XHQRT-FM
- Querétaro, Querétaro; Mexico;
- Frequency: 90.9 FM (HD Radio)
- Branding: 91 DAT

Programming
- Format: Pop

Ownership
- Owner: Respuesta Radiofónica; (Radiodifusora Querétaro, S.A. de C.V.);

History
- First air date: October 29, 1991 (concession)
- Call sign meaning: "Querétaro"

Technical information
- Class: C1
- ERP: 50 kW
- HAAT: 394.75 m
- Transmitter coordinates: 20°40′17.6″N 100°20′48.3″W﻿ / ﻿20.671556°N 100.346750°W

Links
- Website: 91dat.com.mx

= XHQRT-FM =

Radio station in Querétaro

XHQRT-FM is a radio station on 90.9 FM in Querétaro, Querétaro. The station is owned by Respuesta Radiofónica and carries a pop format known as 91 DAT.

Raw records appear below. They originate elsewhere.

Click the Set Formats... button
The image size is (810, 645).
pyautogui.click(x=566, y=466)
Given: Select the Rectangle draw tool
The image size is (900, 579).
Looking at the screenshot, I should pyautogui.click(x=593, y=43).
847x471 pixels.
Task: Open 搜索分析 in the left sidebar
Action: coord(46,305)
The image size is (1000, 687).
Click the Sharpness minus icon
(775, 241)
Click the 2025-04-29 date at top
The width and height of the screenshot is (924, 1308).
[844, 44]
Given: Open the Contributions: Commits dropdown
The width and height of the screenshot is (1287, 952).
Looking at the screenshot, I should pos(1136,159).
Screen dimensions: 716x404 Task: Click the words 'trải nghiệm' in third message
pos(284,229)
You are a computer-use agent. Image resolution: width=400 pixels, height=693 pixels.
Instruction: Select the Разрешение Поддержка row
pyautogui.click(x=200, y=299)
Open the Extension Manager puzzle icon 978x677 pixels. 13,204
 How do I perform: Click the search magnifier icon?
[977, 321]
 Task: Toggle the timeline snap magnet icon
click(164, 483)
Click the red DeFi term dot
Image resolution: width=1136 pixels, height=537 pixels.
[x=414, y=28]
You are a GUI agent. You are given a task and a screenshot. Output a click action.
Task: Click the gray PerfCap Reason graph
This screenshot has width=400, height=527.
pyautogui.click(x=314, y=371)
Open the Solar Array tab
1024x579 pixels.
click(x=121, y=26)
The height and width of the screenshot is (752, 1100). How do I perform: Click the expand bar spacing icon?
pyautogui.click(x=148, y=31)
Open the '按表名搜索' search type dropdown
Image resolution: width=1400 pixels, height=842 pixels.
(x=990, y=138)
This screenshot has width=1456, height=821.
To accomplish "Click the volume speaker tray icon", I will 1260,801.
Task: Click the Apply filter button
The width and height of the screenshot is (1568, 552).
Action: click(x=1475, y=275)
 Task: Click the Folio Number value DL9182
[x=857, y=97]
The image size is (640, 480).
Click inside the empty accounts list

XHQRT-FM broadcasts in HD. from a tower atop Cerro de la Bandera northeast of the city Centre, giving great coverage to the southern area of the state of Querétaro including the whole city metro area, Pedro Escobedo, San Juan del Río and parts of Guanajuato including Celaya, Cortázar and parts of Michoacán.

==History==
XHQRT began with a concession awarded on October 29, 1991 to José Visoso del Valle. The concession was ceded in 1996.